Millions of pounds of plastic debris washes up on the Gulf of Alaska’s remote shores each year. It washes up faster than it can be collected and clean-up efforts cost millions. That can seem overwhelming for volunteers who are out there year after year, cleaning the same beaches. But, one man doesn’t let that discourage him in the slightest.
Chris Pallister is president of Gulf of Alaska Keeper, an environmental non-profit that focuses on marine debris. It’s been raining all day and his crew of family and friends climb over wet logs, collecting every shred of plastic wedged in the maze of dead trees. Pallister and his wife Patty Zwollo are weighing the trash, then sorting the plastic into more than 150 different categories.
“We’ll have five-gallon jugs, fuel canisters, nets, lines and various categories of that. We have all the beverage bottles which we break into three categories,” Pallister explained.
Even the plastic wads from shotgun shells are individually counted.
“What we’re trying to do is figure out the sources of it. You know at some point, somebody has to pay to clean this stuff up,” Pallister said as he pored over fishing buoys piled on a red tarp. “So you have to have some kind of assessment, who you pin it on, which industry, which countries.”
Zwollo keeps track of the numbers. The data shows the source of the trash and also how fast some of these items are crossing the Pacific Ocean, particularly pieces from the 2011 tsunami in Japan.
Light material like styrofoam peaked in 2012 and has now tapered off to pre-tsunami levels. But, heavier plastics, such as Japanese aquaculture baskets, are still showing up. Pieces of the vibrant containers litter the beach, several of them stuck beneath heavy logs.

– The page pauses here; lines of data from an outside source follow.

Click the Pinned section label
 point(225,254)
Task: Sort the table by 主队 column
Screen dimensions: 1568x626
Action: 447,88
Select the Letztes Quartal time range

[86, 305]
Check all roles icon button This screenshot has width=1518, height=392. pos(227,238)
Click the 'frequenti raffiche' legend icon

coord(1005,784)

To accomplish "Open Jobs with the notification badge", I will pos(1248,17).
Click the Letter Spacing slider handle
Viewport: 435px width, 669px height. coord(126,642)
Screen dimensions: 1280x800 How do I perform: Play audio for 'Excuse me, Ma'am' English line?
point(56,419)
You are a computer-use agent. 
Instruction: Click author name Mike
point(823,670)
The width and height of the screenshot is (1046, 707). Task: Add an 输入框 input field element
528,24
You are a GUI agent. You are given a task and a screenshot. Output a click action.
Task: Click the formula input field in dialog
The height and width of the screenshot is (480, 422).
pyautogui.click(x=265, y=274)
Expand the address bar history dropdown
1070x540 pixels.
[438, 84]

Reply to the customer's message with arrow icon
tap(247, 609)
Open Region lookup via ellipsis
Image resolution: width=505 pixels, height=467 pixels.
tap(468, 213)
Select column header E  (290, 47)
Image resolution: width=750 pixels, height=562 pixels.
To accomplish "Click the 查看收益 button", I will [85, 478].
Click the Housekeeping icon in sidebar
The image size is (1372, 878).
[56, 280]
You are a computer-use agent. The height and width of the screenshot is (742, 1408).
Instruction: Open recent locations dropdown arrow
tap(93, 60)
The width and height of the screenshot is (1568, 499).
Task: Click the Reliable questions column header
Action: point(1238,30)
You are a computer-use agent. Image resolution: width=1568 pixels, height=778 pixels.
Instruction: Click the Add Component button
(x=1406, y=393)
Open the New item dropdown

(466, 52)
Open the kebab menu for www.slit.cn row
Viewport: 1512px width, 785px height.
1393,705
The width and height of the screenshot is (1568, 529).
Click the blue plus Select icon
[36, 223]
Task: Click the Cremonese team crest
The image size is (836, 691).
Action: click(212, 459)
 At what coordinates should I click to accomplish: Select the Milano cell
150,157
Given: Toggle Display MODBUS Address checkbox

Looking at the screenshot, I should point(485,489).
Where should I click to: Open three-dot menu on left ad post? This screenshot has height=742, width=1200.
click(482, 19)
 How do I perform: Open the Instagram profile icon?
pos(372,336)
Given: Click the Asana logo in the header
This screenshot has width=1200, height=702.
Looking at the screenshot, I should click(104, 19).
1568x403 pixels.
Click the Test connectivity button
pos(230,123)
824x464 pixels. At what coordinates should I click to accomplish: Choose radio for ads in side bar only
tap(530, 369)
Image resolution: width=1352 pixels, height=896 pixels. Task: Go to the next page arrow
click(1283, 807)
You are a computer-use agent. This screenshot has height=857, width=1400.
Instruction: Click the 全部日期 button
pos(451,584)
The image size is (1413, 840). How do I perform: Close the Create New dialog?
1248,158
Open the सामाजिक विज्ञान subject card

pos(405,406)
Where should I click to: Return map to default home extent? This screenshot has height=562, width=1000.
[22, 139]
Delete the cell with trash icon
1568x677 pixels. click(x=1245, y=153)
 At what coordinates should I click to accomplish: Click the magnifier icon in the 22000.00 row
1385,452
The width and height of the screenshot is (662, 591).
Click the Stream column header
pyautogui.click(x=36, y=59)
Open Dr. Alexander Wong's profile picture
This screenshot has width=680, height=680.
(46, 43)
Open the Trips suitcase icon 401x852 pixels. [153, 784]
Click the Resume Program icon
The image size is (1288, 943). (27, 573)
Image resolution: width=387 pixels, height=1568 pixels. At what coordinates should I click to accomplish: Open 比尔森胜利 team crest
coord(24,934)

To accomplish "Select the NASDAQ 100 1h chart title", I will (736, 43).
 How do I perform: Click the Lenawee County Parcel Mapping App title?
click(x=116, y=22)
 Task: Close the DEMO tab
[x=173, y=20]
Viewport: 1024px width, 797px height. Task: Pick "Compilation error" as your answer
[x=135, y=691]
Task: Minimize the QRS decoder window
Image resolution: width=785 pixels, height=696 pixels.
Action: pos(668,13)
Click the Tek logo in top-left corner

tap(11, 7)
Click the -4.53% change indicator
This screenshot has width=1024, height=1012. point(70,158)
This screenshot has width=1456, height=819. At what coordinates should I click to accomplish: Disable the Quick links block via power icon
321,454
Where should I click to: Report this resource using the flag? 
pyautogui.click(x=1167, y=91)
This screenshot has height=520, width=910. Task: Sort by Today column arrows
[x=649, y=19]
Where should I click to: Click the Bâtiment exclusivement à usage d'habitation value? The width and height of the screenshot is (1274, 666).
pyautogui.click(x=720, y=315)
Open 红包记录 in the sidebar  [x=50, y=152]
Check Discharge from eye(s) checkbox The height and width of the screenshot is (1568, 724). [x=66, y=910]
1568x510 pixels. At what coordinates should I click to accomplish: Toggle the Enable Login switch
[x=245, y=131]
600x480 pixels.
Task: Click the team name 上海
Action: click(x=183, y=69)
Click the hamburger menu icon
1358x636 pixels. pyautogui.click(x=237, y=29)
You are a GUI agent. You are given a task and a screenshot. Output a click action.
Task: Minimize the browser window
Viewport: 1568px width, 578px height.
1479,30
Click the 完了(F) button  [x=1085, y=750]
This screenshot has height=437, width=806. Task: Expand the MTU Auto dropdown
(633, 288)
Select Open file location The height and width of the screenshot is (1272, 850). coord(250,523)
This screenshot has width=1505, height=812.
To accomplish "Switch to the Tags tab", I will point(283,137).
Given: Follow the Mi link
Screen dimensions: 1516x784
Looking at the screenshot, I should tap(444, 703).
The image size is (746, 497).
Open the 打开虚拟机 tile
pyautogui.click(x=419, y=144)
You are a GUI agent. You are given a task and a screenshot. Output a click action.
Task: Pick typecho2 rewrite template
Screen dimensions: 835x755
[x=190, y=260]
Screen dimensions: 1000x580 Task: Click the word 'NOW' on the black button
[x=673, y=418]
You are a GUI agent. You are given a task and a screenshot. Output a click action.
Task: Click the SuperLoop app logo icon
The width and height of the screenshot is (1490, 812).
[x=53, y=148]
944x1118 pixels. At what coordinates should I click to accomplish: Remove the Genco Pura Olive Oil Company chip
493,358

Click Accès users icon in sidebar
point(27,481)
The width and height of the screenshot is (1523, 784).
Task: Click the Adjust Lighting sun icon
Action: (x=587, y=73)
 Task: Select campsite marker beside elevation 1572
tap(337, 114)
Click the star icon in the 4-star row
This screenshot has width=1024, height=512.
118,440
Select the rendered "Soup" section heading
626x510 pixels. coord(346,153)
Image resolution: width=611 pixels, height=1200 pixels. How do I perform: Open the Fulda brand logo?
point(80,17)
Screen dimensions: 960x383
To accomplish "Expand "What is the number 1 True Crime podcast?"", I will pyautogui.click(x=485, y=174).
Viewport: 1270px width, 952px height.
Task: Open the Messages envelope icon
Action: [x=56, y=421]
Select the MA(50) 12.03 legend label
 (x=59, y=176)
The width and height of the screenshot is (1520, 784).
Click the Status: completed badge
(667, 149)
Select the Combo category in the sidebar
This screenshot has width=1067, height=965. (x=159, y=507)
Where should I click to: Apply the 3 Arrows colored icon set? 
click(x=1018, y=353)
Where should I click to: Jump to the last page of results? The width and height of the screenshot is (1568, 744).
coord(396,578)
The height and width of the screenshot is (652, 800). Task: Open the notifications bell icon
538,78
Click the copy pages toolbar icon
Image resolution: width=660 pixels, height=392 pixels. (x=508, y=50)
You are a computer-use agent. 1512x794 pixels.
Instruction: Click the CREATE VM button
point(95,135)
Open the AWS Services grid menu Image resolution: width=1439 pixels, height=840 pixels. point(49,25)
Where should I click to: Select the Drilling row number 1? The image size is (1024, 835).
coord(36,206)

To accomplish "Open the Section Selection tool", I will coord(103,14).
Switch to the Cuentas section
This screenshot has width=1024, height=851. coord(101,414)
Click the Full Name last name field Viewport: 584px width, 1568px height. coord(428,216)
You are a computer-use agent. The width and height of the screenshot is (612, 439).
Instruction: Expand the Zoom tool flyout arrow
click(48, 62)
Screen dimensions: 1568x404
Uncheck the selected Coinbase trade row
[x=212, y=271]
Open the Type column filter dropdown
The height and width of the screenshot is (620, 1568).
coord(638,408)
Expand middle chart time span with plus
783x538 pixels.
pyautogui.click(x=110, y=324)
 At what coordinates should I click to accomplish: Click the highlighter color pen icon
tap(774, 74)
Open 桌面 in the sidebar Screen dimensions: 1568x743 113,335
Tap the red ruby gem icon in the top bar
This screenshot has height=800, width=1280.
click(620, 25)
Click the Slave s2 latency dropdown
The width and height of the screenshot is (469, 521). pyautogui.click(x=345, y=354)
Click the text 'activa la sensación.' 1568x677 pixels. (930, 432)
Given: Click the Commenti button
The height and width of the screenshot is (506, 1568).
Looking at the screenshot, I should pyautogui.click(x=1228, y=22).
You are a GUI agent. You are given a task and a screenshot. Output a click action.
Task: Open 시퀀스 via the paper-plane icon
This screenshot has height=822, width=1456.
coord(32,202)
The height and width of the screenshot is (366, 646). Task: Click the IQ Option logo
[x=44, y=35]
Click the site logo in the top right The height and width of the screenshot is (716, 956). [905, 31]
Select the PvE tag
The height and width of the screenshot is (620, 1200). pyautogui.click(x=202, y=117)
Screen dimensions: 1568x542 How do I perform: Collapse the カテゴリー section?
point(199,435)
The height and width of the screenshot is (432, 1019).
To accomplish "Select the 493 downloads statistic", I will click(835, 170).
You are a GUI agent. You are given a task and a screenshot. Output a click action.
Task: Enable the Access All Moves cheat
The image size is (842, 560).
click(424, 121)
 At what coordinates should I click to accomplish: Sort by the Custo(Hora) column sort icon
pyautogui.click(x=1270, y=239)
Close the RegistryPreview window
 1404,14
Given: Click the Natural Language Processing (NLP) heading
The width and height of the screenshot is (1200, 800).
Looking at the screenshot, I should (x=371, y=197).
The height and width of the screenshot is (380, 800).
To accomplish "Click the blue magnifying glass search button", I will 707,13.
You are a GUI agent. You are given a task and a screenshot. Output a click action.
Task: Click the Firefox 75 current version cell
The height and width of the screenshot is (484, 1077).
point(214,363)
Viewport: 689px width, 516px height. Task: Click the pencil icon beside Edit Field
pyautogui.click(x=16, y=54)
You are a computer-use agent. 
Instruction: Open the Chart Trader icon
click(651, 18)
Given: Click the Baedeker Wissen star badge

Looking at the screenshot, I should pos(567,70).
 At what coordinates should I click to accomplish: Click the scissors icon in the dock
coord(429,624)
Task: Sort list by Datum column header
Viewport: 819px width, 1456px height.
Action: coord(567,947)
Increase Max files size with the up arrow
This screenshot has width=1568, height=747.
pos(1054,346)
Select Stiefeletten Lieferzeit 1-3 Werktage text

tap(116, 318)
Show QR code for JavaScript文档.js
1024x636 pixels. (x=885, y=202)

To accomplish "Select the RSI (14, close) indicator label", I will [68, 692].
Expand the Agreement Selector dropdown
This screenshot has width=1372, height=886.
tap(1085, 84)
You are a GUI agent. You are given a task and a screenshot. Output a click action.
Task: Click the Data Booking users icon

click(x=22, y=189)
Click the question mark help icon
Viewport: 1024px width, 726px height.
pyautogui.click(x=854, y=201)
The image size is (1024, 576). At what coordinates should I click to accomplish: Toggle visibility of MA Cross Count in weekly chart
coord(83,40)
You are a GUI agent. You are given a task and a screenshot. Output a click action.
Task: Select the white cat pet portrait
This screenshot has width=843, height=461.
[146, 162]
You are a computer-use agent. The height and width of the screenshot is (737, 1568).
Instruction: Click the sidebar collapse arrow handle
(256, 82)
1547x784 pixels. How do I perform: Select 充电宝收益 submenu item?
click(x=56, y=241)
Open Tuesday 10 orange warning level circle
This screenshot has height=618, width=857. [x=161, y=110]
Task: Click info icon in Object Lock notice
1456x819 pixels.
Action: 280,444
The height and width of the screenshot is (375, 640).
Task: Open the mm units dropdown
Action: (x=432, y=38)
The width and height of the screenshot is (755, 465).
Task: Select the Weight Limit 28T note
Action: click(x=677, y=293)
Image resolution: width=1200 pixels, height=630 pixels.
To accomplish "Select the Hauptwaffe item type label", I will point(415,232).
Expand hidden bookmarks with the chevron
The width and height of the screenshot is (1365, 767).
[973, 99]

This is day two of a six-day trip to clean up Gore Point near the eastern tip of the Kenai Peninsula. It’s relatively short compared to Pallister’s typical 30-day trips. Pallister and his family have been involved in cleaning up beaches since 2002, and he formed Gulf of Alaska Keeper in 2005.
Yesterday, they cleaned up 1,500 pounds. Today, Pallister is expecting much more.
“This is really bad. I think by the time we get done with this little section of beach, we’ll probably pick up maybe 3 tons of debris on a third of a mile,” Pallister noted as he looked down the beach.
Plastic washes up faster than it can be picked up. There are places in Prince William Sound, where Pallister also works, that have 20 to 30 tons of plastic per square mile. The remote locations and mountains of plastic make Pallister’s work incredibly expensive.
One summer of beach combing can cost about $1 million. What’s collected is stored in large nylon bags placed above the tide line. Pallister hires helicopters and barges to remove nearly a million pounds of plastic every few years. Those projects can run about $25,000 per day.
Tracking down funding for that work can be a full-time job of its own. Pallister does all his own grant writing and maintains two boats in order to keep the non-profit going. All this can sound pretty defeating.
“All this stuff, who knows. It’ll keep you awake at night if you think about it too much,” Pallister sighed.
Pallister has made several trips to Washington D.C. to testify before Congress, and he said he’s been working with Alaska’s congressional delegation.
There are two bills related to marine debris working their way through Washington D.C. Pallister said things could move quite a bit faster, but he’s pleased decision makers are shifting their attention to the issue. But, until legislative action actually happens, Pallister will continue working to clean up the problem piece by piece.